自己回帰型言語モデルはTransformer層を逐次的に実行するため、従来のテンソル並列性やパイプラインペラリズムでは除去できないレイテンシボトルネックが生じる。本研究では、層間の依存関係を、層を跨ぐ隠れ状態のトレースを非線形残差方程式の解と見なして並列ニュートン型更新で解くことで緩和できるかどうかを検討する。この視点は原理的に妥当であるが、厳密なニュートン補正には高コストなヤコビアン-ベクトル積が必要であり、また単純な不動点反復は学習済みTransformerでは不安定である。そこで、厳密な層ヤコビアンを、アーキテクチャから生じる安価な代理ダイナミクスに置き換える訓練・推論フレームワーク、構造化ニュートン層並列性（SNLP）を導入する。残差型Transformerでは、補正がプレフィックス和型更新に帰着するIdentity Newton（IDN）が得られる。mHC型アーキテクチャでは、モデルの残差混合行列を利用したHC Newton（HCN）が得られる。さらに、1回または少数の構造化ニュートン反復で逐次的な順伝搬を正確に近似できるようモデルを訓練するSNLP対応正則化を導入する。
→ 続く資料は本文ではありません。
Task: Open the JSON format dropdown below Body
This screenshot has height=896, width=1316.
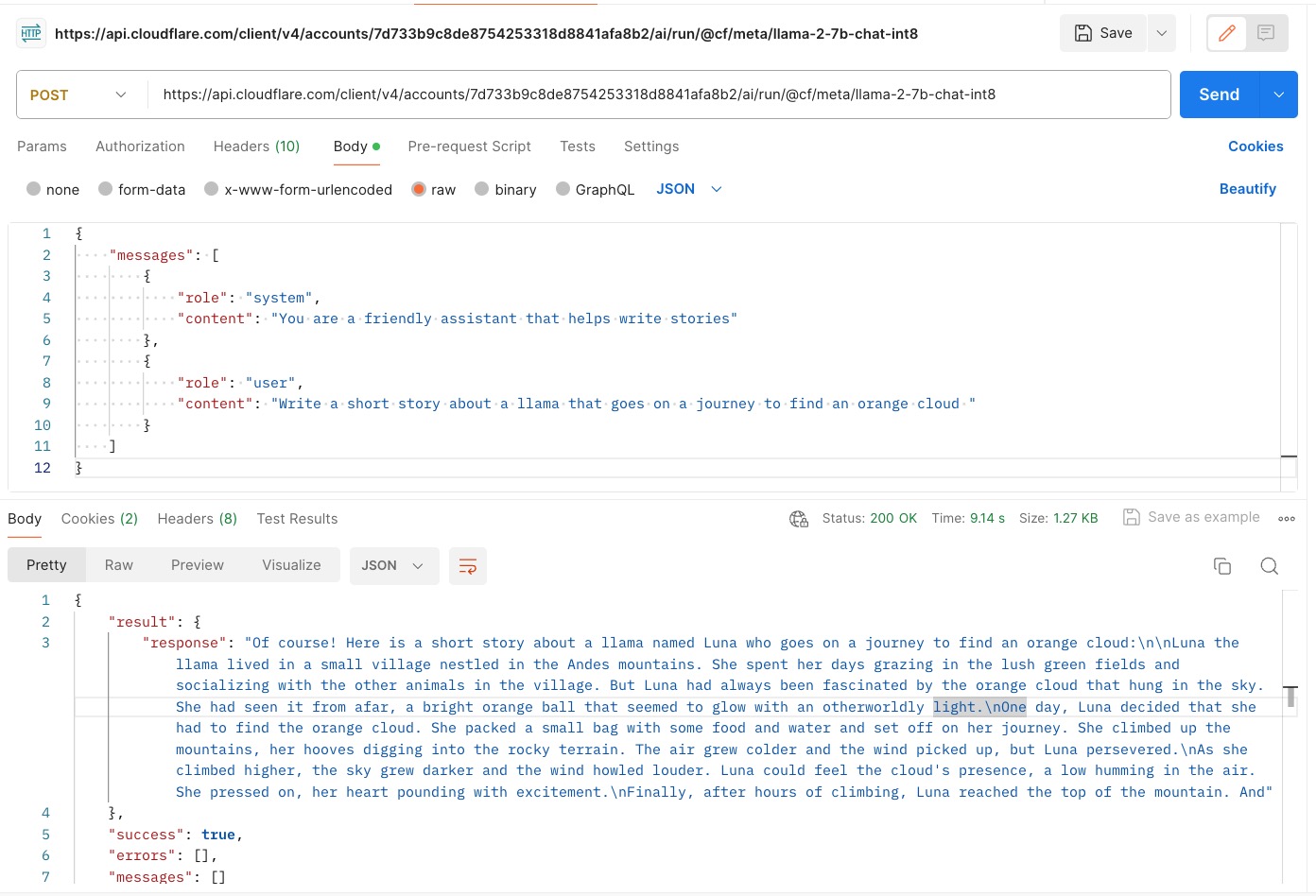Action: click(x=688, y=189)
Nanochat規模のTransformer実験では、SNLP正則化により層並列互換性が向上し、標準的な逐次的パープレキシティも改善され、ベースラインPPLを4.7%～23.4%削減した。推論時には、SNLPと層融合およびチャンク単位分解を組み合わせることで実時間高速化を達成し、0.5B Nanochatモデルでは2.3倍の高速化と同時にPPLを6.1%改善した。これらの結果は、層並列推論が単なる逐次実行の数値近似ではなく、ソルバー起因の有用な推論バイアスとして機能し得ることを示唆している。また、市販の事前学習モデルは本手法の適用が容易でないこと、厳密な収束は逐次計算を回復するものであり単調な推論時スケーリングを提供しないことといった限界も明らかにする。

English

Autoregressive language models execute Transformer layers sequentially, creating a latency bottleneck that is not removed by conventional tensor or pipeline parallelism. We study whether this layerwise dependency can be relaxed by treating the hidden-state trace across layers as the solution of a nonlinear residual equation and solving it with parallel Newton-style updates. While this view is principled, exact Newton corrections require expensive Jacobian-vector products and naive fixed-point iterations are unstable on trained Transformers. We introduce Structured Newton Layer Parallelism (SNLP), a training and inference framework that replaces exact layer Jacobians with cheap architecture-induced surrogate dynamics. In residual Transformers, this yields Identity Newton (IDN), where the correction reduces to a prefix-sum-like update; in mHC-style architectures, HC Newton (HCN) uses the model's residual mixing matrix. We further introduce SNLP-aware regularization, which trains models to make one or a few structured Newton iterations accurately approximate the sequential forward. Experiments on nanochat-scale Transformers show that SNLP regularization improves layer-parallel compatibility and can also improve standard sequential perplexity, reducing baseline PPL by 4.7%-23.4%. At inference time, SNLP combined with layer fusion and chunkwise decomposition achieves practical wall-clock speedups: on a 0.5B Nanochat model, it reaches 2.3x speedup while still improving PPL by 6.1%. These results suggest that layer-parallel inference is not merely a numerical approximation to sequential execution, but can act as a useful solver-induced inference bias. We also characterize limitations: off-the-shelf pretrained models are less amenable to this procedure, and exact convergence recovers the sequential computation rather than providing monotonic inference-time scaling.